Reproduce every line from the one containing "Click the Account Settings person icon" up to and including the one containing "(828, 656). point(162,384)", multiplying each click coordinate in the answers by 2.35 and rounding to whole numbers with halves rounded up. Leave all other text and numbers as they are.

> [Information supplied]
----------

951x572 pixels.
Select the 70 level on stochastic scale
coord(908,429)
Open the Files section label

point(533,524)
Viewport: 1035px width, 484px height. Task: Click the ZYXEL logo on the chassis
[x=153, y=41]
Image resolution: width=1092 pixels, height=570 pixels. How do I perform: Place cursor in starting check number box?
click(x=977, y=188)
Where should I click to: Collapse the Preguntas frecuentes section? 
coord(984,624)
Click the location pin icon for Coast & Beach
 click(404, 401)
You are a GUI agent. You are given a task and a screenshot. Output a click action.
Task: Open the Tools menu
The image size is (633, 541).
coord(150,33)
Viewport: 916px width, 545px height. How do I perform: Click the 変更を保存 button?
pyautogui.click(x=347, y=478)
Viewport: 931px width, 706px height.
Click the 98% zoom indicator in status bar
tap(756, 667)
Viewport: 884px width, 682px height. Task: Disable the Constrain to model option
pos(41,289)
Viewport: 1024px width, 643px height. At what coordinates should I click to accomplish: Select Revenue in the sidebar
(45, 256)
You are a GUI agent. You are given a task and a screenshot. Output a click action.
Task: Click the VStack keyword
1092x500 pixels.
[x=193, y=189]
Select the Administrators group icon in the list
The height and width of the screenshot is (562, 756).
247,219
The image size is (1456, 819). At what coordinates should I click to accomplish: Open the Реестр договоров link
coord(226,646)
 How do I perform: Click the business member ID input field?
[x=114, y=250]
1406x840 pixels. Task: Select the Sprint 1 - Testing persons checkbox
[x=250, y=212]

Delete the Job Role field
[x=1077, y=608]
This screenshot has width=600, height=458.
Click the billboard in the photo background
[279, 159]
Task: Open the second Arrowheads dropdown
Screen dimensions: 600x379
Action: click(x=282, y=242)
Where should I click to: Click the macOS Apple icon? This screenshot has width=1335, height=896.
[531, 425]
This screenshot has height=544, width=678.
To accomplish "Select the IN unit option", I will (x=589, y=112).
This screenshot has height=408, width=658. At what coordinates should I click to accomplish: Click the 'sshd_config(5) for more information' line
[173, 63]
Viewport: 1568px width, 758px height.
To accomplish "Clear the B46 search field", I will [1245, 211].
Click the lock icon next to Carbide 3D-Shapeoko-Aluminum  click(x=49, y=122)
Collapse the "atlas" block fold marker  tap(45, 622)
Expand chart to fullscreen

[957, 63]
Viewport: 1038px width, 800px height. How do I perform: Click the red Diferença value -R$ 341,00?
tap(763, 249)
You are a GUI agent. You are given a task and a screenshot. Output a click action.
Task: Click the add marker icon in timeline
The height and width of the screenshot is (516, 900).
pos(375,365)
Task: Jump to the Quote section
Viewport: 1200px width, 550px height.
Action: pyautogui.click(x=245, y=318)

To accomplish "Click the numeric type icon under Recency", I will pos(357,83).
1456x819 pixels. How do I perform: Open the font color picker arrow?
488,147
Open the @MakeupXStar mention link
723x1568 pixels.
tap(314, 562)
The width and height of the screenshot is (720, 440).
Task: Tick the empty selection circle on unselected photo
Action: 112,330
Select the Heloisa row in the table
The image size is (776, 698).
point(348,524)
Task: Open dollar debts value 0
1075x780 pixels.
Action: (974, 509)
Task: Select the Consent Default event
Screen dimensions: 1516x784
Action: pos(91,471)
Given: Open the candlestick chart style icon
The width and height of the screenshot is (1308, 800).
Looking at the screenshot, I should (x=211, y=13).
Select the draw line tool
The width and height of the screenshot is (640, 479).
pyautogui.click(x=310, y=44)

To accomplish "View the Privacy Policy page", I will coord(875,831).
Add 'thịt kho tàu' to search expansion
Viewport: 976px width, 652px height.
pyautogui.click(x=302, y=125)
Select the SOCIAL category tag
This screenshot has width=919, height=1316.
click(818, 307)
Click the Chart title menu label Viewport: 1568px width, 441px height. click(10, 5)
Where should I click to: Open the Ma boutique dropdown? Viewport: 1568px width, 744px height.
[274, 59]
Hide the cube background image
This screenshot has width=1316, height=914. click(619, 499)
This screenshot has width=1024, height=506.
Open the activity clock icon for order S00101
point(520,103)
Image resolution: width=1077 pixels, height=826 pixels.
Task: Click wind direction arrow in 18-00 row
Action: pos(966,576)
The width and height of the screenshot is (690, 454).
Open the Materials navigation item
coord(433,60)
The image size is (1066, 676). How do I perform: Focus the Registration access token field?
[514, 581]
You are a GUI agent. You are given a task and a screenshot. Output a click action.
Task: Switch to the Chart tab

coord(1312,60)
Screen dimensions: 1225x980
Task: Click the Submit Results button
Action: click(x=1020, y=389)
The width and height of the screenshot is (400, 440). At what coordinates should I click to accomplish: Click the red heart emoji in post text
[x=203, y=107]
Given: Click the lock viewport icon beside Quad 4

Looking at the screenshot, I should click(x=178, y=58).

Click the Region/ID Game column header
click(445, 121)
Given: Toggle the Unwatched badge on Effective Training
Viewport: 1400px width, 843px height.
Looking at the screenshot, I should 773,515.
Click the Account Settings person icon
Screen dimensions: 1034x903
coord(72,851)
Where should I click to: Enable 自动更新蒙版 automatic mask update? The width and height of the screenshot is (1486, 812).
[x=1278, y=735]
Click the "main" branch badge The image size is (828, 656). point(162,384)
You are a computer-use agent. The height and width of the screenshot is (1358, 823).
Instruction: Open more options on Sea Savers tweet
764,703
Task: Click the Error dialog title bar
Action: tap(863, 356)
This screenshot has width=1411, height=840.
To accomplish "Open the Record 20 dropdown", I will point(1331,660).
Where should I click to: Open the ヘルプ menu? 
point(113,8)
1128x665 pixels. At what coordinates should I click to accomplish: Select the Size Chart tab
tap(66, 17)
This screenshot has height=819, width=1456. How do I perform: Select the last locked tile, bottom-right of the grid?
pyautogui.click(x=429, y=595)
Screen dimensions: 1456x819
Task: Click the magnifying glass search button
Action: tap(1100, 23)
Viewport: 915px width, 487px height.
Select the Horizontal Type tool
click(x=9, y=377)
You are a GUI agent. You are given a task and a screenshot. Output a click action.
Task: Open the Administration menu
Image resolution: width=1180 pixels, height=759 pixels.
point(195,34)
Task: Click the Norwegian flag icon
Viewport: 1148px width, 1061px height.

----------

> [Output]
Click the Account Settings person icon
Screen dimensions: 1034x903
coord(169,2000)
Where should I click to: Enable 自动更新蒙版 automatic mask update? The width and height of the screenshot is (1486, 812).
[x=3003, y=1727]
Click the "main" branch badge The image size is (828, 656). point(381,902)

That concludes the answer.